3. Implement innovative recycling technologies to solve the problem of cross-contamination
The physical density of PLA is close to that of PET, and traditional sorting equipment has difficulty in separating them. Even a small amount of contamination can lead to a deterioration in the performance of recycled PET. This "recycling paradox" has become an industry bottleneck. In 2026, the HolyGrail2.0 digital watermarking technology led by the European AIM Association completed an industrial-level trial. Through dense digital watermarks that are invisible to the human eye, it achieved precise identification of PLA on high-speed sorting lines and has fully entered the commercial implementation stage. At the same time, technologies such as enzymatic catalytic chemical depolymerization and microwave-assisted catalytic cracking have been continuously optimized, providing technical support for the full life cycle recycling of plastics and promoting the industry to form a closed-loop system of "production - use - recycling - degradation".

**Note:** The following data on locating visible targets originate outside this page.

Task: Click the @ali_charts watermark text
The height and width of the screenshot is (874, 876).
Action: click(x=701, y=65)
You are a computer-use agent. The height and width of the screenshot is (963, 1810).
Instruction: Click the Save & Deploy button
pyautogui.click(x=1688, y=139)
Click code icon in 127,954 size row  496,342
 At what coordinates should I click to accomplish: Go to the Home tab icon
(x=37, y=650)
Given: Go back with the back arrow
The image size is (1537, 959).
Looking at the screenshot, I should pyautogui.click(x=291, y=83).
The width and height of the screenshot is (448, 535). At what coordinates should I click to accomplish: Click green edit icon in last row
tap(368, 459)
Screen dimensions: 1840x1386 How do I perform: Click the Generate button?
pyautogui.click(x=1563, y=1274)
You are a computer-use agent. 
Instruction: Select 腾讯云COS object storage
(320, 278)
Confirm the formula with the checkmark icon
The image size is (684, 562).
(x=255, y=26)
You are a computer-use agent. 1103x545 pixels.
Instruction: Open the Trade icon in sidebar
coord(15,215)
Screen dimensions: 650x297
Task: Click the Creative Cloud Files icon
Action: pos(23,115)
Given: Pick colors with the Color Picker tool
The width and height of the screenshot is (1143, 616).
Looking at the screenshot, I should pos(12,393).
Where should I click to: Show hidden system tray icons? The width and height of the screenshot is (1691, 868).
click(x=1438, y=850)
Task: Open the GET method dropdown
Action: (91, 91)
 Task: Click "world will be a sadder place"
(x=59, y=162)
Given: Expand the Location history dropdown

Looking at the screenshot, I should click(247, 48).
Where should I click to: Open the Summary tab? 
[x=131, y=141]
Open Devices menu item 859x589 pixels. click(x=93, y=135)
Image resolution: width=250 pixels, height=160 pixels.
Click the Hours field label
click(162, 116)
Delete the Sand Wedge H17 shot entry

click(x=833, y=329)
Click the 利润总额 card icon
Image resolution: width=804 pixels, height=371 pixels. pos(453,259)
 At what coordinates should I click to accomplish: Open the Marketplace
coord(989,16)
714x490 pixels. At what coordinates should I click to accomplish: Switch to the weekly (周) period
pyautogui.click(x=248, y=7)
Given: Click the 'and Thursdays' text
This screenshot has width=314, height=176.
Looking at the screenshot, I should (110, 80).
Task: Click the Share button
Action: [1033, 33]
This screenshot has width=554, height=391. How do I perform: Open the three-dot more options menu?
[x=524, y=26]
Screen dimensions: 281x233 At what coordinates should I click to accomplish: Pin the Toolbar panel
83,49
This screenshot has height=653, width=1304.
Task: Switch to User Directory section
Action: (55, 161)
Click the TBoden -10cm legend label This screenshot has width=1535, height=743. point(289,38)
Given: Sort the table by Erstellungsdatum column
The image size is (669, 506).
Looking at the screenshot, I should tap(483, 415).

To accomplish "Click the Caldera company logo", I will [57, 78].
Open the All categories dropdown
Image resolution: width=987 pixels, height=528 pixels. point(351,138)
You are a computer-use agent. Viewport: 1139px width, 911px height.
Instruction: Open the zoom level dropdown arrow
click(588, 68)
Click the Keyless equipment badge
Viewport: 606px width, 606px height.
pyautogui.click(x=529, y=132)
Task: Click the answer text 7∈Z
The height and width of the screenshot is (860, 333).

Conclusion: Seize the opportunities of the times and jointly build a green future
Under the circumstances where the "dual carbon" strategy is continuously deepening and global environmental protection regulations are becoming stricter, the industry of fully biodegradable plastics is at a critical juncture where policy benefits are being released, technological breakthroughs are intensifying, and market demand is surging. From the standardization of domestic policies to the iterative innovation of technologies, from the diversification of scenarios to the global collaboration, the industry is bidding farewell to the extensive growth model and entering a new stage of high-quality development.
For industry enterprises, they must seize policy opportunities, lay out core scene applications; deepen technological research and development to break through performance and cost bottlenecks; and adhere to compliance bottom lines, improve traceability and supervision systems, and actively adapt to international green rules to overcome green trade barriers. Only through coordinated efforts between the government and enterprises, collaboration among academia, industry and research, and integration of upstream and downstream links, can full biodegradable plastics truly become the mainstream alternative to plastics, injecting lasting impetus into environmental protection and sustainable development.
Green development has arrived. The entire biodegradable plastic industry is advancing with vigor towards the path of sustainable development.